Stem cell research in multiple sclerosis (MS) is in its infancy. There are still questions that must be answered. First, what should be the source of the cells: fetal placental or hematogenous blood? Patricia K. Coyle, MD, describes how skin cells can be exposed to factors and create neuroprogenitor stem cells. Other questions include: What is the best dose? What is the frequency? What is the ideal administration in MS patients?

She explains that stem cells are basically pluripotent cells, which could replace neurons and the oligodendrocytes; however, both of those cell populations are lost in MS, which makes the concept stem cell transplantation interesting. Approaches are being refined and may result in an effective treatment to restore fixed damage, to repair fixed damage, and restore function in MS patients.

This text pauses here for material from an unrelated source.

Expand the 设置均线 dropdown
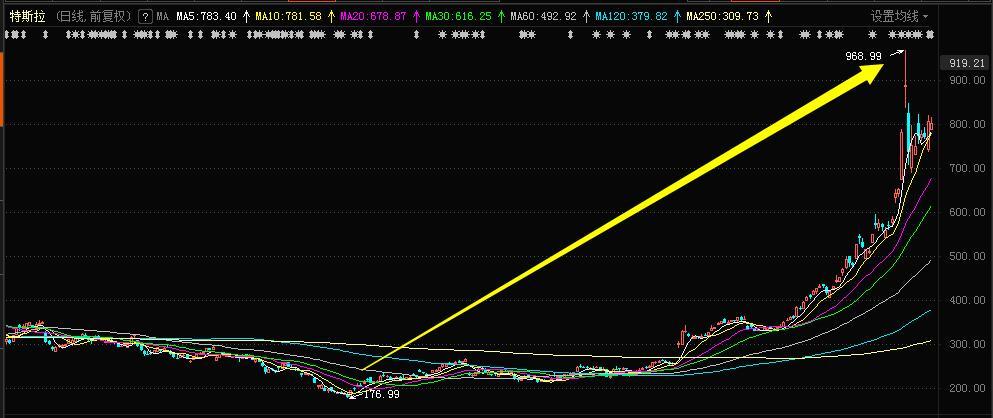Image resolution: width=993 pixels, height=418 pixels. (x=899, y=16)
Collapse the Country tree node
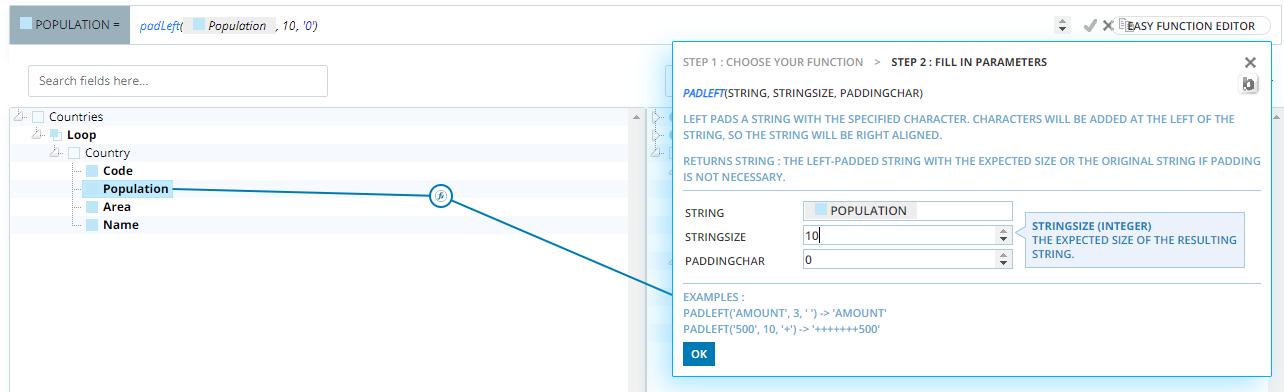The width and height of the screenshot is (1284, 392). 56,153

Fred Lublin, MD, describes hematopoietic stem cell transplantation as an aggressive MS therapy. He explains that a patient’s immune system is wiped out by chemotherapy and reconstituted with his or her own stem cells. A couple of recent studies suggest that the therapy may be better than chemotherapy alone, because higher doses can be given. He explains that there is a mortality associated with it, and he is disappointed that this physically challenging approach does not cure the disease. There are even some data suggesting that the brain continues to shrink over time and MS activity may return. Another approach, he notes, is mesenchymal cell transplantation, which attempts to enhance repair. This approach does not involve wiping out the patient’s bone marrow or the concomitant use of chemotherapy, and the early safety results are reasonable.